Brown river grass on a hill on a winter's day in the Murraylands.

Murraylands.


Recently I've been working on balancing life's boring todo list jobs and tasks with more adventurous goals and objectives - something I may go into more detail on in a future journal entry.

Today's planned adventure was a road trip with Vanessa and Nash. Destination: up the freeway to Mannum Falls. (After the traditional mini cream puff and coffee.)

A golden retriever staring thoughtfully at a river.

Nash enjoying the scenery and wondering why she works every day.


After the walk I chose to take the scenic route back to Adelaide. Perhaps Google Maps is also finding the balance between doing its job and having fun, because some of the backstreets off Norton Summit Road it directed me down were a tad steep and narrow for the algorithmic saving of a minute. You could call these the scenic routes of the scenic route. I was partially tense, but mostly enamoured by the lush and overgrown hills and forests, and have no regrets for how that drive turned out.
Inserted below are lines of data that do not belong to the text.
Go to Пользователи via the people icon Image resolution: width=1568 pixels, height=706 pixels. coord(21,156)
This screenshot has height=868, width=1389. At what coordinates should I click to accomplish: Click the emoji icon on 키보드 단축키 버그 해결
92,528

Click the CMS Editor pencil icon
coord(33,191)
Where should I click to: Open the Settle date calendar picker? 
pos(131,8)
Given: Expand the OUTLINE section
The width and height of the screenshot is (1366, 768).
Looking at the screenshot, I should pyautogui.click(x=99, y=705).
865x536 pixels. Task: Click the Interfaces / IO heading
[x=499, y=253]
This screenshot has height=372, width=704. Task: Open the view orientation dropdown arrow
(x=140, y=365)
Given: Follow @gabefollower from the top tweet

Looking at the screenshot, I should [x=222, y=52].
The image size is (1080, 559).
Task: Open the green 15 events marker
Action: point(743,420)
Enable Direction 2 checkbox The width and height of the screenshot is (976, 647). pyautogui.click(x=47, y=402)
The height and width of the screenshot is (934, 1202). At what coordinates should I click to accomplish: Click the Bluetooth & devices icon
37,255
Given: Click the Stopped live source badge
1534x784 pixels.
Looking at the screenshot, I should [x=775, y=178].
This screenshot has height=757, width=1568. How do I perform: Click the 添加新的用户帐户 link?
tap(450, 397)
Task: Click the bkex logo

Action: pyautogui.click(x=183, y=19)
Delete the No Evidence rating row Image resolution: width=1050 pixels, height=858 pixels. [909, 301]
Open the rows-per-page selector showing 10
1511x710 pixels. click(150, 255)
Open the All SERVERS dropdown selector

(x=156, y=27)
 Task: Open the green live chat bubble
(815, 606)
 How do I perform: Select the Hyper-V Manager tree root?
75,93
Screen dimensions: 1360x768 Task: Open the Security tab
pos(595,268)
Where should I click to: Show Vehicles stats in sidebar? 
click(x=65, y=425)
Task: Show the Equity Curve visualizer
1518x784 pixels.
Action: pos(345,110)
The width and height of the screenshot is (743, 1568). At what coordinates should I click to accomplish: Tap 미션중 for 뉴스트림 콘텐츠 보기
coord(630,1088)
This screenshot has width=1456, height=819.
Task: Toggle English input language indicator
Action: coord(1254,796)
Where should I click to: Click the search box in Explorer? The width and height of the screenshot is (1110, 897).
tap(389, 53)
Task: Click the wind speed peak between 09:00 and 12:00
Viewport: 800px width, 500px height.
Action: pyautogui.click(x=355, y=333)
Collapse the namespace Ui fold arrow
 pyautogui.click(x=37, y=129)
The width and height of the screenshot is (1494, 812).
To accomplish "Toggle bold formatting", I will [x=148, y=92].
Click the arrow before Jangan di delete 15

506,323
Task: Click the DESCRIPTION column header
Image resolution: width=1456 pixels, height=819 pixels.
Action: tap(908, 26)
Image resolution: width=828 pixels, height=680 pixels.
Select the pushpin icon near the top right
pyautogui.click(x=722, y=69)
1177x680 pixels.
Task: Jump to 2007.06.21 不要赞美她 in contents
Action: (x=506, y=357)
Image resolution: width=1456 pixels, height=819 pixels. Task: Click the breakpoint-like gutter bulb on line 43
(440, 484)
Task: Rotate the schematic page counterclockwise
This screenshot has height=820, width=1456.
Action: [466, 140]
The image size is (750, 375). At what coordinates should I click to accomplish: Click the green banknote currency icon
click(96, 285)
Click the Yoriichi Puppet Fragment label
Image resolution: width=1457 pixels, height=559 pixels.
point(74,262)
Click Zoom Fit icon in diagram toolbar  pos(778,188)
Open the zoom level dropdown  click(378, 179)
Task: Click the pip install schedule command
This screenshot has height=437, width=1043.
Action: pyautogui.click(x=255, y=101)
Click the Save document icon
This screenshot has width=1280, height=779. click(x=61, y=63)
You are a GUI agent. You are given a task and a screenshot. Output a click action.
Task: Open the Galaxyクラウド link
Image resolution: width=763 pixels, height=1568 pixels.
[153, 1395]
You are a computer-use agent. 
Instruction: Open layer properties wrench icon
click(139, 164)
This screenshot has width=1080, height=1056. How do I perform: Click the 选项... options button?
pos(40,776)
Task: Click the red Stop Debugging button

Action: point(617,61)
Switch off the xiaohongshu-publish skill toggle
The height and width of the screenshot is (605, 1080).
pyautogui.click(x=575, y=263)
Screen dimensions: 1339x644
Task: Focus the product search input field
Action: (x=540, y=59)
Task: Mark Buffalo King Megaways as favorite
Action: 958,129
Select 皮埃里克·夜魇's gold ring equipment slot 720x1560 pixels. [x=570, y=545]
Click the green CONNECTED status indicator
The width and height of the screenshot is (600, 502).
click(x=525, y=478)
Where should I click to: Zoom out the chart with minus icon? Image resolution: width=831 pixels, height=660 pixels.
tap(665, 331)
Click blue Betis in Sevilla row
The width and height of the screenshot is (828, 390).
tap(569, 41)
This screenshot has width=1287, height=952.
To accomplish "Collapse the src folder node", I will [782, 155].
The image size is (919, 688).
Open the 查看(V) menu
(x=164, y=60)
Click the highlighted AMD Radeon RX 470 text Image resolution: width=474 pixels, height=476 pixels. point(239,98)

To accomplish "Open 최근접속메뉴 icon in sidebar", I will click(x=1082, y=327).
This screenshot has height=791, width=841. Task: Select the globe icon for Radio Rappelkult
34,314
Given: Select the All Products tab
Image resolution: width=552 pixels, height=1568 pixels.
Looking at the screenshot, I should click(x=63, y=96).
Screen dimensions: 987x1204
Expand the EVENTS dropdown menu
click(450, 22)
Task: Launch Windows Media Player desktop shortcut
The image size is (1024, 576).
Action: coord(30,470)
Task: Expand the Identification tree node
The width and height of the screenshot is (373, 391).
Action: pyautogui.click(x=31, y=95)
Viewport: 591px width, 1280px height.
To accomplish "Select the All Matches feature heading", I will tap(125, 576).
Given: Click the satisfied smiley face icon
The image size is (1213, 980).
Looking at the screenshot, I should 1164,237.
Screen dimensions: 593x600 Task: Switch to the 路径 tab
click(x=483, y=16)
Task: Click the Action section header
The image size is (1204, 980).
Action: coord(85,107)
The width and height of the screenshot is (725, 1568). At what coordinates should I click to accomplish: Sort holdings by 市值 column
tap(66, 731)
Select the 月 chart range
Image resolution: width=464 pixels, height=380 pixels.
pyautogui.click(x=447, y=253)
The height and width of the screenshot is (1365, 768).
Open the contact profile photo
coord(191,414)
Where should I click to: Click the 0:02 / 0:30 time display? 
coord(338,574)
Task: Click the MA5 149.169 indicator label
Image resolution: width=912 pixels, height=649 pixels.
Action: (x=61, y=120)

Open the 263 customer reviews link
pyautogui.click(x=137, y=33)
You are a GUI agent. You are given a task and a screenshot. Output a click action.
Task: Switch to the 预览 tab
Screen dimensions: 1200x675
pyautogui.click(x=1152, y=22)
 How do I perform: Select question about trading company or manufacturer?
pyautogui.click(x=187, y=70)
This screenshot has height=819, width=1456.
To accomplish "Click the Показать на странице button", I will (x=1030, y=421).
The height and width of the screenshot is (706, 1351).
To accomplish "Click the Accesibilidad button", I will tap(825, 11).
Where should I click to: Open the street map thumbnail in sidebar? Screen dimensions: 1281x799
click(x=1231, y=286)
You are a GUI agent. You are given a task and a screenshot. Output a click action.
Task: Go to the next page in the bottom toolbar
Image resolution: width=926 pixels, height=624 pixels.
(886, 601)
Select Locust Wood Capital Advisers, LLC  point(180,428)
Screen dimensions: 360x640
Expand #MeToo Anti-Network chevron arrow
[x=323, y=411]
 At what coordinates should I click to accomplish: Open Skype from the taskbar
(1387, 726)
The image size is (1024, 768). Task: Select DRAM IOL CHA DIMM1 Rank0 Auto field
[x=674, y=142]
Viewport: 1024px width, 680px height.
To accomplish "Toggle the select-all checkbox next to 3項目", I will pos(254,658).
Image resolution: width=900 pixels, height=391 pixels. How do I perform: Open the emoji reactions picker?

I have no photos to share of that part of the journey, for sad but obvious reasons.

After arriving home and eating some of the BBQ Pumpkin soup I invented yesterday I walked to the supermarket to get some things for dinner. I also took the scenic route, enjoying the boring as fuck streets I have walked around a million times since COVID19, but that are still much better than walking along the edge of an expressway.

I also did some weeding, shaved, and bought new discounted Woolworths gift cards. Finally, I endeavoured further to repair the kitchen cabinets. I could probably pay a handyperson a small fee and they'd fix those hinges in less than fifteen minutes. Alas even when it comes to chores I am apparently taking the scenic route...

From the Chaff

Sometimes on winter Sundays (or public holiday Monday equivalents) the sun goes down and I feel a sense of melancholy that another week of my life is over and now it's cold.

But if I then have a hot shower and dress in warm clothing, I feel a bit better.

The weekend, like the rye and linseed sourdough loaf I bought Saturday morning, lasted three days.

Nash attended all the parts worth remembering.

image 2224 from bradism.com

On Saturday morning we walked to Plant 4 at Bowden for coffee and a visit to the local bakery where said loaf was purchased.

Sunday Morning was our traditional family walk from the Weir to the North Adelaide Bakery for mini cream puff and coffee.

Sunday evening was spent catching up with Vanessa's family and Kelpie, eating Afghan food and answering trivial pursuit questions.

Monday was friends, NBA playoffs, double beef burgers and my first game of 500 for the decade.

As the night crept in and work emails started drafting themselves in my head, it's easy to see why I'll miss these days.